Since this was a semi-open adoption and the placing mother was not going to be active in our son’s life, I guess we never really thought about her input into the naming process. If we were to pursue another adoption, I would probably raise the topic with the placing mother and ask her opinion on the names we were considering. Lesson learned.
What if you are entering into a fully open adoption and the placing mother will be actively involved in the child’s life? How much input should she have in naming the child?
From a legal standpoint, you, as the adoptive parents, have every right to name your child whatever you want to name him. From a practical standpoint, inviting a placing mother’s input into the naming process could get a fully open adoption off to a good start. Naming a child is a gift that you give your child. What a great message to send to your child – that this gift of a name came from both his birth and adoptive parents.What if you cannot agree on a name? I know adoptive parents who have chosen the first name and invited the birthmother choose the middle name. If you are not flexible on the name (such as if you have always wanted to name your child after a beloved relative), then inviting the placing mother to choose the middle name could give her the opportunity to contribute to the child’s name while enabling you to use the name that you have always wanted. Having a first name from the parents who raised you and a middle name from the parents who gave you life can be a great gift for a child to receive.
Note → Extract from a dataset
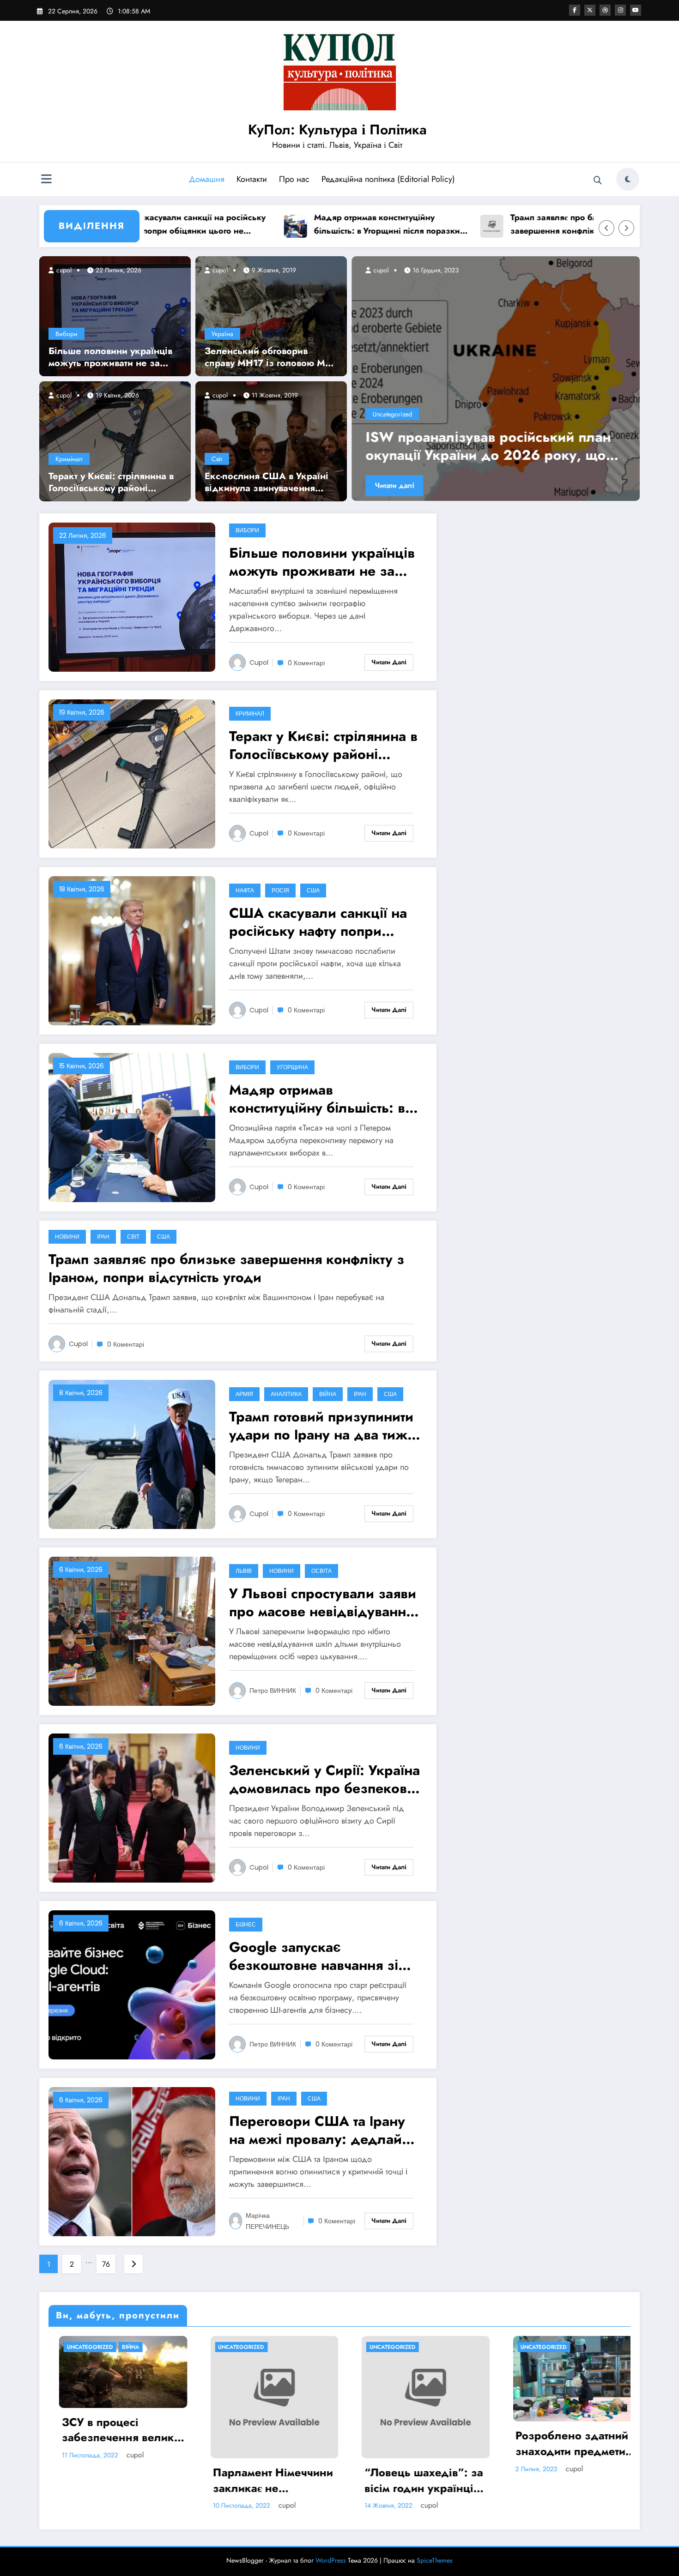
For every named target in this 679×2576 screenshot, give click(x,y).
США (313, 890)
As an adoptive parent, you are under no obligation to include a placing mother in the naming process, just as the placing mother is under no obligation to include you in her decision of what to name the baby on the original birth certificate. However, what a wonderful message it sends a child when both sets of parents are on the same page. I love that my son’s name is Nicholas on both his original and amended birth certificates, and I love that my son’s birthmother does not hate his name. I believe this sends my son a positive message that he will grow to appreciate when he is older.